Having students collaborate on solving a math problem bilingually, such as describing steps in English while calculating in their native language.
Using cognates and words common to students’ languages to reinforce vocabulary acquisition.
Incorporating bilingual word walls, posters, or reference sheets to scaffold instruction.
Permitting students to write, create projects, or respond to assessments in their strongest language.
Inviting bilingual classmates or para-educators to clarify concepts informally in students' home languages.
Using mixed language grouping strategies to encourage peer teaching and fexibility.
Allowing code switching as needed whilst speaking, rather than enforcing English-only.
Valuing multilingualism and representing students’ languages in the classroom setting.
The goal here is to utilize all the linguistic tools students possess to unlock learning, promote engagement, and validate their cultural identity. This creates an inclusive environment that sets ELLs and EBs up for academic success.
Separating computational and language processing tasks
It’s no secret that standardized test scores are dismal in the US. As an RSP, I often get to sit with my students and simplify the test instructions. I find that in doing so, they will know how to arrive at the correct answer using their computational skills, but the complexity of the question’s language often confounds them. That’s where translanguaging can help.

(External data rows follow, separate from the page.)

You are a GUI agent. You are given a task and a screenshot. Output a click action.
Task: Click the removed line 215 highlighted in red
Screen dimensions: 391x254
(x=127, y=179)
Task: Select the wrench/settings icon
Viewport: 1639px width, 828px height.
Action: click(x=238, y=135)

Allow students to read word problems or instructions in their native language (or provide a translation using a LLM assistant like Claude.ai), then work through the computations, in a way most comfortable to them, then explore the possible answers in English. This divides decoding from calculation.
Provide verbal step-by-step directions in students’ home language, but have them solve problems in writing in English. This separates listening comprehension from written skills. You can even scaffold this with sentence starters that allow them to fill in the blanks with their answers.

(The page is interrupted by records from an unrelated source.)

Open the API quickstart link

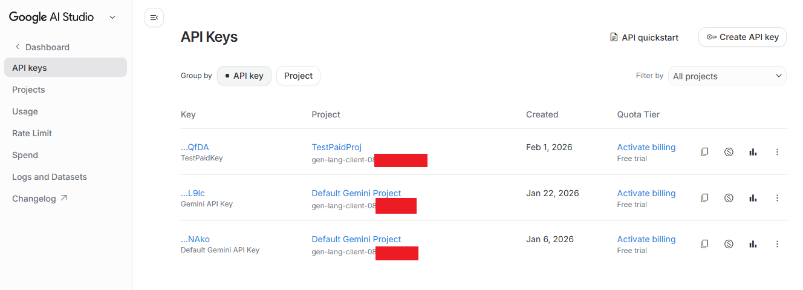click(644, 38)
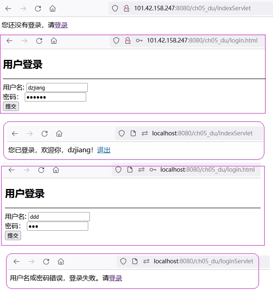Click password field below the dzjiang username
273x293 pixels.
coord(55,97)
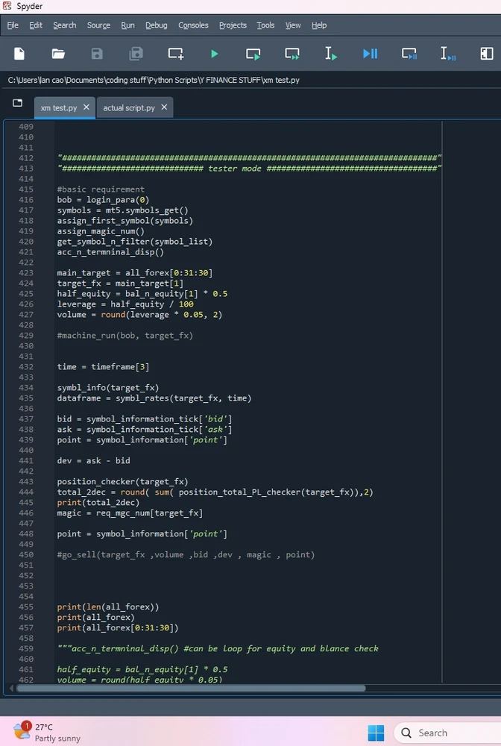Save the current file
Screen dimensions: 501x746
(x=97, y=54)
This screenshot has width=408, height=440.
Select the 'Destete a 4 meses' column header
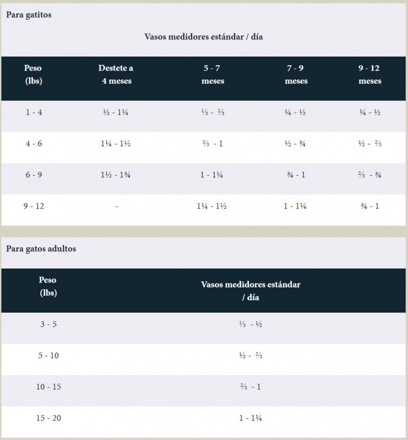[x=116, y=74]
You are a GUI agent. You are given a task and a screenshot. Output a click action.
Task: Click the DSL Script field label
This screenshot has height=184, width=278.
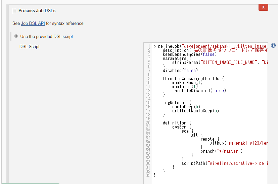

Let students describe or explain their mathematical reasoning verbally in their dominant language, then write their final solutions in English. This divides verbal fluency from written expression.

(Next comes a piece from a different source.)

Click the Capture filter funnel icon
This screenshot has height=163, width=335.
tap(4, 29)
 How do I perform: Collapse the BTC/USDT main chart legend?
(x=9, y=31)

Have students work through calculations and procedures collaboratively using their home language, then individually write explanations of the process in English. This divides computation from language formulation.
Use cognates, gestures, and visual aids to establish background knowledge and vocabulary in the home language, then shift to English for abstract learning discussions. This divides concept building from analysis.
Teach test-taking strategies and time management techniques in the native language, then have students demonstrate those skills on English assessments. This divides meta-cognition from subject matter knowledge.
The key is to provide temporary linguistic support in the home language so students can devote more cognitive resources to comprehending and applying the math concepts in English. This promotes engagement, persistence, and learning.
Conclusion
Rather than insisting on an unrealistic, instant English immersion, strategically incorporating students’ home languages into our geometry instruction can yield invaluable rewards. Translanguaging provides a supportive scaffold that empowers language learners to fully engage with challenging content, without their participation being needlessly obstructed by language barriers. It enables students to deploy their strongest linguistic skills in tackling rigorous mathematics, validating their bilingualism as an asset, not an impediment. Best of all, by removing unnecessary cognitive loads, translanguaging allows deeper levels of understanding, retention, and transfer of knowledge. Students grasp concepts more readily, gain confidence in using geometry to solve problems, and strengthen skills for application across contexts. Our shared aim is ensuring all students achieve mathematical proficiency. Thoughtfully embracing multilingualism through translanguaging is a proven, equitable means to this worthy end that will enrich our entire community of diverse learners.